Proposal Fading But Not Yet Gone

Infotech and the Law Jonathan Cain Proposal Fading But Not Yet Gone The proposed Article 2B of the Uniform Commercial Code, designed to create a uniform state law for software and other information product and service licensing, has not yet gone the way of the d

Infotech and the Law
Jonathan Cain

Jonathan Cain

Proposal Fading
But Not Yet Gone

The proposed Article 2B of the Uniform Commercial Code, designed to create a uniform state law for software and other information product and service licensing, has not yet gone the way of the dial telephone and the 300 baud modem, but it's far from healthy.

The scheduled vote to approve the draft article has been pulled from the agenda of the annual conference of Uniform State Law Commissioners, to be held this July. The draft has been sent back to committee for more work. This action guarantees it will be at least two years before the proposed law can be submitted to state legislatures for consideration.
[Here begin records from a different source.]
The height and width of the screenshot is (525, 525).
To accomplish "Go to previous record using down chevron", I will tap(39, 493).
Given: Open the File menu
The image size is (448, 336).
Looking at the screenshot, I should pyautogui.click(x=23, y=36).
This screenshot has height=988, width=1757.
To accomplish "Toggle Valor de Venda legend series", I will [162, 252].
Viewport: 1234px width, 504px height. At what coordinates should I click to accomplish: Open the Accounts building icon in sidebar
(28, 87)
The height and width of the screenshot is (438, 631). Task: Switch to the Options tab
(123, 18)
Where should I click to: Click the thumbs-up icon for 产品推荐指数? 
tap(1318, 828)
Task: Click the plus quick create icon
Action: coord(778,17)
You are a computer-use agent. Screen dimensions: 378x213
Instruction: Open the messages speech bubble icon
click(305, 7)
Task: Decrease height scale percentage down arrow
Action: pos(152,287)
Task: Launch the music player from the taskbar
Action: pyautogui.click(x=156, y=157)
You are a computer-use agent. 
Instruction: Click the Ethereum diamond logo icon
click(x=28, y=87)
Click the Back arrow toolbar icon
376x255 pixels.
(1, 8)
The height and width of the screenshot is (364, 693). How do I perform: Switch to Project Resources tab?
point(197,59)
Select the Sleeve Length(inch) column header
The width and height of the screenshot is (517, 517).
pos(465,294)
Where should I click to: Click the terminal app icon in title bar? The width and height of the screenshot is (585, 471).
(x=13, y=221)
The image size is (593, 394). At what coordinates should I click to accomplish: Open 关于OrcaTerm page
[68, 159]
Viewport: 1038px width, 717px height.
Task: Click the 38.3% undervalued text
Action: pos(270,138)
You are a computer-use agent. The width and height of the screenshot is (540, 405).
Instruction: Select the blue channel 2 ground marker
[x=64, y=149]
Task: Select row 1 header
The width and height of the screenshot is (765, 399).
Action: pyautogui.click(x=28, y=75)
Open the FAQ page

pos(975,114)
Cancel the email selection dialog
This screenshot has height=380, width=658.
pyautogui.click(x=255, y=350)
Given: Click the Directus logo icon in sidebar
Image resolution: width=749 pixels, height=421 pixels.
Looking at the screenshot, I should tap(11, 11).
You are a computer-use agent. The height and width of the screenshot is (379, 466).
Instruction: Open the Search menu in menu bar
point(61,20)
In the meantime, some of the article's former advocates have withdrawn their support, and others are on the fence. Those software industry supporters that remain in favor of the draft contend that any changes to address the concerns of consumers, lenders and other interests will defeat Article 2B because licensers will reject any such amendments.

What went wrong, and what should software and information service vendors and consumers expect?

A Uniform Commercial Code is supposed to clarify the legal environment for commercial transactions, expand commerce by increasing the uniformity and predictability of law among the states, and provide default rules for those cases where the parties fail to cover a point of dispute in their contracts.

The UCC's Article 2 governs the sale of goods and has been part of the commercial legal landscape for many years. While the sale of software products arguably has been subject to Article 2, it hasn't covered licensing of information products and services. The Article 2B project was initiated to try to develop a uniform code that would cover software and information product and services licensing.

The result, as it stands today, is a confused, occasionally contradictory mix of concepts derived from the law of the sale of goods; software and information licensing practices developed in decades of effort by lawyers for software developers, motion picture studios and book publishers to enhance the interests of their clients; and occasional concessions to consumer advocates who charged that earlier drafts of the article were weighted too heavily against licensees.

The draft is far from a simple, clear statement of accepted principles of commercial law. It chooses sides in contentious areas of legal debate and invites conflict with federal patent and copyright law. Most important, it would change the law in several critical areas.

One hot area of legal debate has been the enforceability of shrink-wrap or "click-wrap" software licenses, especially in cases where the buyer was not even aware of the terms of the license when he made the purchase. The draft clearly comes down in favor of the enforceability of such license agreements, but provides that if the buyer in a so-called "mass market" transaction immediately returns the software after he has a chance to read the agreement, he can obtain a refund.

Another area of debate involves the extent to which software and information vendors can maintain restrictions on using licensed property that exceed the protections offered by federal copyright and patent law.

Federal law does not grant licensers unlimited control over their intellectual property; it balances their rights with the interests of licensees and society as a whole to use the property. Article 2B would purport to give licensers greater control over the "downstream" use of their software or information, to such a degree that these private rights
would become equivalent to or exceed copyrights.

One apparently mundane detail that will have great economic significance involves the freedom of a licenser, particularly of a mass market product or a product or service sold through electronic commerce, to name the forum where disputes may be brought. The ability to require buyers to resolve disputes in a distant forum can be a overwhelming advantage to the seller.

These problems will not be easily resolved. The 2B drafting committee has worked four years to produce the draft. A vote was deferred last summer to give the committee another year to refine it. Another year of effort and several contentious drafting meetings later, the draft is no closer to approval. Some participants suggest it may languish so long that the effort will be effectively abandoned.

More likely, the ambitious scope of Article 2B will be narrowed and efforts will be made to sidestep some of the more intractable issues. Even if the resulting article does not cover every licensing issue, and even if it is not uniformly adopted by state legislatures, it will be used by courts struggling with new situations as a guide to accepted principles of commercial law.